In recent weeks, economic turmoil and the role of race in politics have emerged as top national issues. In the second part of the NewsHour's Big Picture discussion, a group of citizens share their views on the economy and reflect on U.S. race relations.
Read the Full Transcript
Now, picking up from where we left off last night, the second part of our Big Picture discussion on Iraq, the economy, and race. Judy Woodruff is in charge.
Since November, the NewsHour has visited six states around the country to hear what issues are resonating with American voters during the presidential election season.
We brought 10 of those voters to our Washington, D.C., studios to continue that conversation.
Roberta Berthold traveled from California, where she's a mortgage loan officer in Los Angeles and a Democrat.
Lori Staehling is a real estate agent in San Diego. She's a Republican.
From Colorado, Mark Harris is a seed farmer in Grand Junction and an independent who leans Democratic.
And Christy Rodriguez, a Republican, is a home educator from Greeley, Colorado.
Mark McLain came to us from Arkansas. He's an independent who leans Republican. And last year, he lost his job at a Whirlpool plant in Fort Smith.

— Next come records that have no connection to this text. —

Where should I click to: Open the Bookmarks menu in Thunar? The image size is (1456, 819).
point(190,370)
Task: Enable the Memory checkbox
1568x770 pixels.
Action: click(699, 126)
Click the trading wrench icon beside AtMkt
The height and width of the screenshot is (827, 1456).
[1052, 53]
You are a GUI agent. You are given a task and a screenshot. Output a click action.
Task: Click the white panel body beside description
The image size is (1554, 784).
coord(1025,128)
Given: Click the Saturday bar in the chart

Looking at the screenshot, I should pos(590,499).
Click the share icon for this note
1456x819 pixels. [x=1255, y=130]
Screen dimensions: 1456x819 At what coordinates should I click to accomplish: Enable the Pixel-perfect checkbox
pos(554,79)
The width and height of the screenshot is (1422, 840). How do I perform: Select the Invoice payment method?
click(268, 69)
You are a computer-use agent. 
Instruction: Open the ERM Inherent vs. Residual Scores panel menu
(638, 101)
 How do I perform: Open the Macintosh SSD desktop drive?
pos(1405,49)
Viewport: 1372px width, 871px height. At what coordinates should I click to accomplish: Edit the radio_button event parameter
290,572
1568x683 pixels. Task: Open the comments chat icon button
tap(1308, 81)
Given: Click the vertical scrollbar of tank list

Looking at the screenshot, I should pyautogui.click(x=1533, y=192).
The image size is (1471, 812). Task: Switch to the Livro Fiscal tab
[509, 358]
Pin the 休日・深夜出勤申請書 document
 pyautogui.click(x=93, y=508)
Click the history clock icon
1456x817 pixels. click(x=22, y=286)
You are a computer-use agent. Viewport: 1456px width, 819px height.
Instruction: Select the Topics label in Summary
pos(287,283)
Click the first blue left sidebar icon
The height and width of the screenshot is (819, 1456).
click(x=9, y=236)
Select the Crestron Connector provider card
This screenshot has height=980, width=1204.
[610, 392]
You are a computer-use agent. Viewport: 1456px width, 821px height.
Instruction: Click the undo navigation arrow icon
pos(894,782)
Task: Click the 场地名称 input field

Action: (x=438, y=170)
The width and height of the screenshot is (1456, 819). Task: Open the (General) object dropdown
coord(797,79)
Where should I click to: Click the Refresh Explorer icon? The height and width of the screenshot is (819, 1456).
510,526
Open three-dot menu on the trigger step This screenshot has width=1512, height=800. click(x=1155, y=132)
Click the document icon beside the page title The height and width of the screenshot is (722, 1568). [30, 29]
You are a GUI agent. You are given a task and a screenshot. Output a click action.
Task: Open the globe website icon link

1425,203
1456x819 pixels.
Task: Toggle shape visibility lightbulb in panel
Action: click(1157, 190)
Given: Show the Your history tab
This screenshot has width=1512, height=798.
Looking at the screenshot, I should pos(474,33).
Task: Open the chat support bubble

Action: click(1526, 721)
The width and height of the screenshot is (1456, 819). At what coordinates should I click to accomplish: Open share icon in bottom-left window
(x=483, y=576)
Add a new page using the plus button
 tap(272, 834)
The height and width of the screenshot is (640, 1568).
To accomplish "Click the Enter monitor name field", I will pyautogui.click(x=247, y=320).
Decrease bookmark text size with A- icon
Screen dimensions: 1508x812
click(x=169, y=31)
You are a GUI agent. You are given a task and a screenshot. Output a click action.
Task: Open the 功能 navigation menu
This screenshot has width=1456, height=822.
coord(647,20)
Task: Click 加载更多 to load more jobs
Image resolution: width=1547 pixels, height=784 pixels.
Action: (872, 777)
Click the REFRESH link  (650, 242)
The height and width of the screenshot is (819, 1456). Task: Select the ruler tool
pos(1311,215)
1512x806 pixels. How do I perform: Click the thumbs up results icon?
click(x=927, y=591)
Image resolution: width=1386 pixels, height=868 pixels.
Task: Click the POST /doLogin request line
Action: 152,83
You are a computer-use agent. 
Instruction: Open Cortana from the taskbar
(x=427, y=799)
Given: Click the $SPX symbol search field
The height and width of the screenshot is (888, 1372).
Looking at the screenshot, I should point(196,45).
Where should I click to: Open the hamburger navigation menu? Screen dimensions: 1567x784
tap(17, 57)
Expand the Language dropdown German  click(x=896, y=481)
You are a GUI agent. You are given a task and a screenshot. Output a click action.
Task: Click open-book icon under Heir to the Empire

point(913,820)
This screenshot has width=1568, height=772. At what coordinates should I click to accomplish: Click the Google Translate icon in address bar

John Maycroft was on our panel in New Jersey. He considers himself an independent and voted in the state's Democratic primary. He's a graduate student at Rutgers University.
Sherine el-Abd, from Clifton, New Jersey, is a defense contractor and a Republican.
Terra Cole traveled from Minnesota. She's an independent who participated in her state's Democratic caucus. She works for Hennepin County.
From Nevada, Henry Lujan is a Republican and an Iraq war veteran. He's a code enforcement officer for the city of Las Vegas.
And Verlinda Johnson, she works for an Internet service provider and is the treasurer of the Nevada PTA. She's a Democrat.
The first part of our conversation focused on the fifth anniversary of the war in Iraq. We then turned to the recent uncertainty in the economy.
How is this economic downturn that we are in affecting you, Sherine El-Abd? You live in New Jersey, defense contractor. Is it touching your life?
Up until a few days ago, no. But I have a son that works for Bear Stearns, so I'm directly impacted with a lot of his retirement money investors. And that used to be one of the most conservative investment, houses. So…
Will he be able to keep his job?
He doesn't know. You know, it's unpredictable, and not knowing is a very troubling thing. And when it hits close to home, you really feel the pain always a lot more. Had you asked me that last week, I would have said, you know, I read about it, I'm aware of it, I know. I have compassion, but it's a lot more painful when you're directly impacted by it.